### Texte présenté
※ ※ ※

MODÈLE D’AFFAIRES DU SYSTÈME

Un organisme de gestion désigné (OGD), qui représente les producteurs, devra signer des contrats avec les opérateurs et s’assurer de respecter les objectifs de récupération et de valorisation des matières inscrites dans le règlement. Les producteurs devront s’entendre avec les opérateurs de sites et, à défaut de s’entendre, un principe d’arbitrage est mis en place dans le règlement. Alors, les producteurs devront payer le juste prix du coût d’implantation du système et les coûts réels d’opération et de gestion du système de la consigne.

Avec des modèles d’affaires durables, une foule d’exploitants potentiels, dont des détaillants alimentaires, des OBNL, et peut-être même des organismes publics, se porteraient volontaires pour appuyer la modernisation.

Cependant, en parcourant le projet de règlement et l’analyse d’impact économique de ce dernier, il est difficile pour l’instant de vérifier si le modèle d’affaires sera rentable pour les opérateurs.

UN DÉLAI TROP COURT

Selon le règlement actuel, la modernisation doit s’effectuer 10 mois après la publication du règlement. Selon nous, il est impensable de vouloir créer ce minimum de 1500 lieux de retour sur le territoire en dix mois. Les filières de production et de la logistique tournent au ralenti. Actuellement, c’est déjà difficile d’avoir des gobeuses et même des paniers d’épicerie.

Tous les entrepreneurs qui doivent faire des rénovations savent qu’ils doivent prévoir de longs délais pour les corps de métiers spécialisés, les matériaux et les fournitures. Penser qu’un détaillant indépendant peut préparer un projet qui répond aux règlements et aux spécifications à venir de l’organisme, potentiellement s’entendre sur un partenariat avec d’autres détaillants, s’entendre avec le bailleur, négocier avec l’OGD, finaliser les plans, demander un permis à la municipalité, organiser le financement, commander le matériel nécessaire, construire, aménager, embaucher le personnel et être prêt à offrir le service à la population au dixième mois… sérieusement ?

PROCHAINES ÉTAPES

D’emblée, nous tenons à souligner le travail de plusieurs détaillants qui ont pris l’initiative de sensibiliser les élus québécois aux impacts de la modernisation de la consigne sur leurs opérations. Sans être contre le principe de la consigne, il est impossible sur le plan opérationnel de gérer autant de volume de contenants pour les détaillants.

※ ※ ※

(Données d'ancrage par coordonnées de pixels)

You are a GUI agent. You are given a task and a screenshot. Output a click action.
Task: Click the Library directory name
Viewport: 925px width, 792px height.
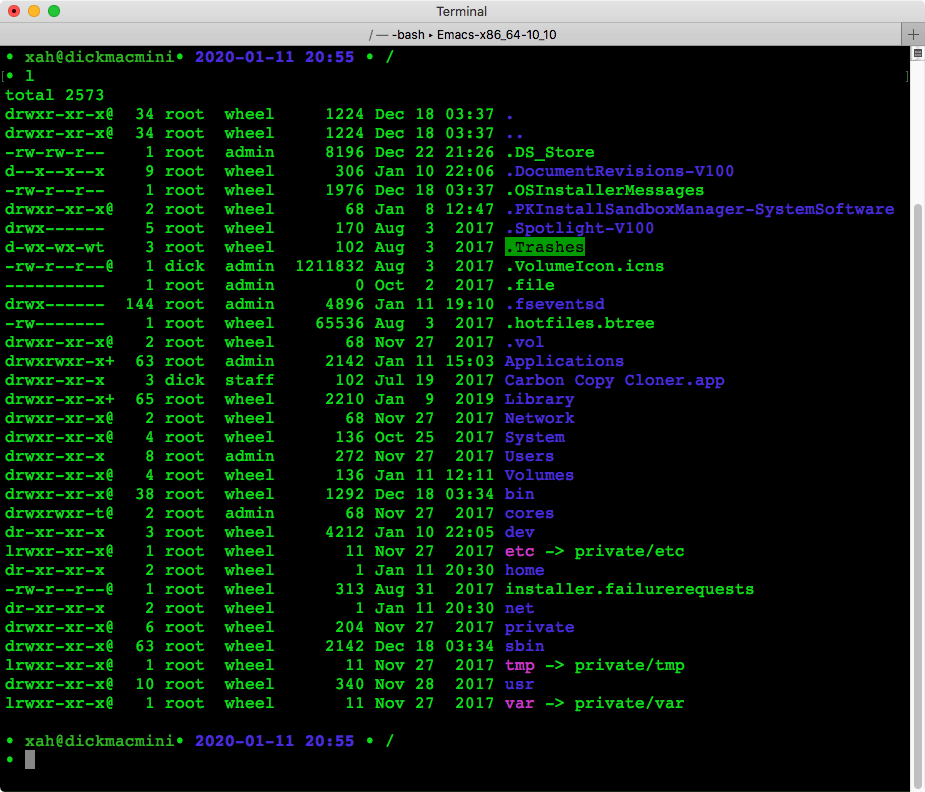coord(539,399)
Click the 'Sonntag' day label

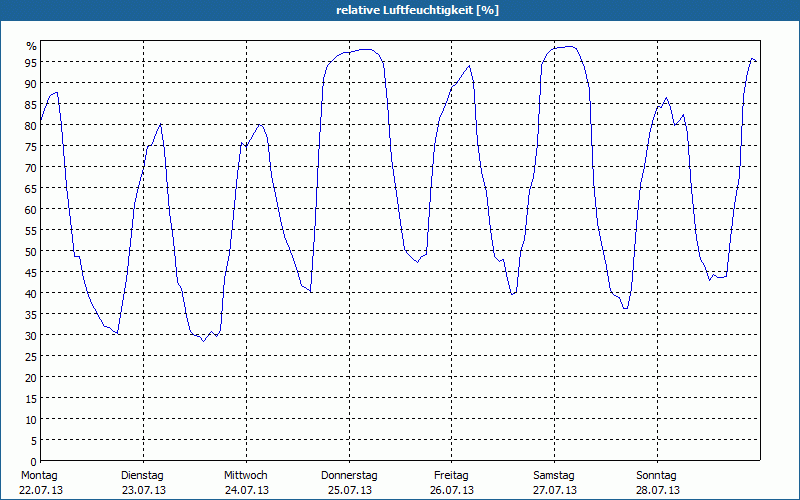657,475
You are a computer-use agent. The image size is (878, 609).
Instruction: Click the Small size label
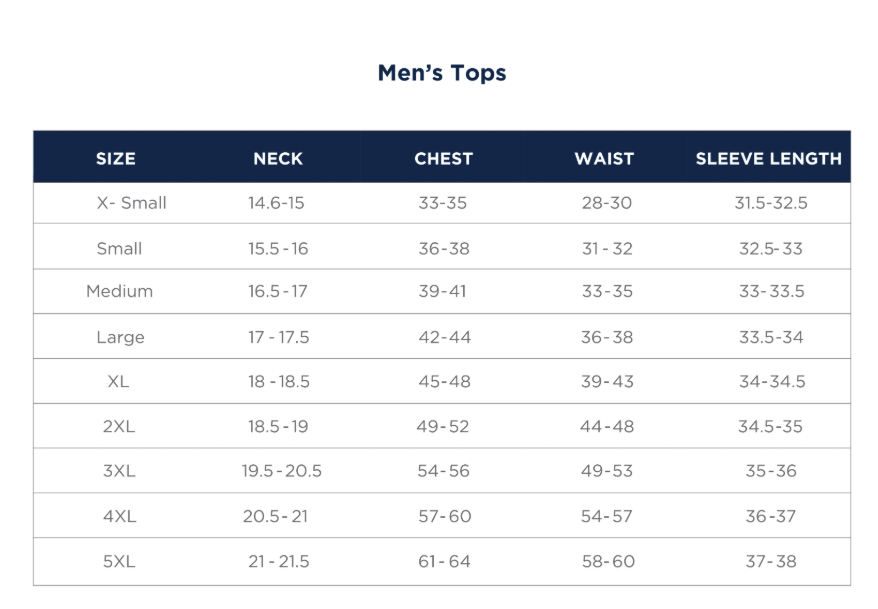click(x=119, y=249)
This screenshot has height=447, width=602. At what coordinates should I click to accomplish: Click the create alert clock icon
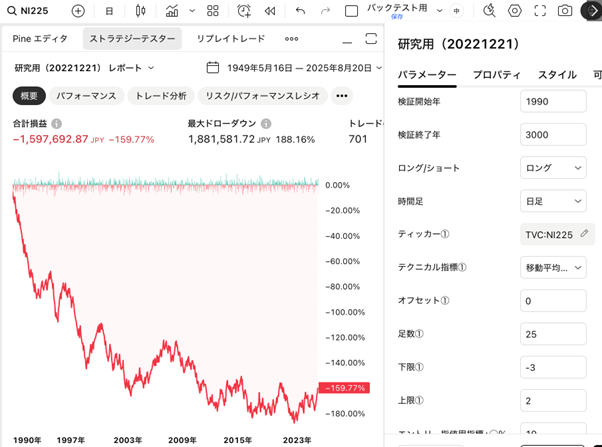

※ ※ ※

### Énoncé de la tâche
Traduisez en anglais cette phrase du texte sur la consigne : « Selon le règlement actuel, la modernisation doit s’effectuer 10 mois après la publication du règlement. » Les enregistrements n'ont aucun rôle ici.

### Zone de réponse
Under the current regulation, the modernization must take place 10 months after the regulation is published.